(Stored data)
*** Block opens ***

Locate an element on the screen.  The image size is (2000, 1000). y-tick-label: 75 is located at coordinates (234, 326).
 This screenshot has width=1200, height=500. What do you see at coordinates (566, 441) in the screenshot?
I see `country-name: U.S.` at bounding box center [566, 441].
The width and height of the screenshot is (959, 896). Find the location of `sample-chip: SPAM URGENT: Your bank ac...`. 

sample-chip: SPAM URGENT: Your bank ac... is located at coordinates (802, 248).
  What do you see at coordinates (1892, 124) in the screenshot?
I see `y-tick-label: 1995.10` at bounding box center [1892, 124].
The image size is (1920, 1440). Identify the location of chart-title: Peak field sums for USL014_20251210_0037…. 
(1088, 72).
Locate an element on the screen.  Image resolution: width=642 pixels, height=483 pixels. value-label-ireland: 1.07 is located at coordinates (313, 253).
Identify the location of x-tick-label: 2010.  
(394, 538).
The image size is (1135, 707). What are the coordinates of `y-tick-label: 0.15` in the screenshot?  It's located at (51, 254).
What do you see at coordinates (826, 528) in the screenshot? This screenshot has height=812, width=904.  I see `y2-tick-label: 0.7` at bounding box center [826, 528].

*** Block closes ***

Problem to solve
Can you output every line of the records above as a numbered list, skipping the blank lines?

Answer area
1. Locate an element on the screen.  The image size is (2000, 1000). y-tick-label: 75 is located at coordinates (234, 326).
2.  This screenshot has width=1200, height=500. What do you see at coordinates (566, 441) in the screenshot?
3. I see `country-name: U.S.` at bounding box center [566, 441].
4. The width and height of the screenshot is (959, 896). Find the location of `sample-chip: SPAM URGENT: Your bank ac...`. 
5. sample-chip: SPAM URGENT: Your bank ac... is located at coordinates (802, 248).
6.   What do you see at coordinates (1892, 124) in the screenshot?
7. I see `y-tick-label: 1995.10` at bounding box center [1892, 124].
8. The image size is (1920, 1440). Identify the location of chart-title: Peak field sums for USL014_20251210_0037…. 
9. (1088, 72).
10. Locate an element on the screen.  Image resolution: width=642 pixels, height=483 pixels. value-label-ireland: 1.07 is located at coordinates (313, 253).
11. Identify the location of x-tick-label: 2010.  
12. (394, 538).
13. The image size is (1135, 707). What are the coordinates of `y-tick-label: 0.15` in the screenshot?  It's located at (51, 254).
14. What do you see at coordinates (826, 528) in the screenshot? This screenshot has height=812, width=904.  I see `y2-tick-label: 0.7` at bounding box center [826, 528].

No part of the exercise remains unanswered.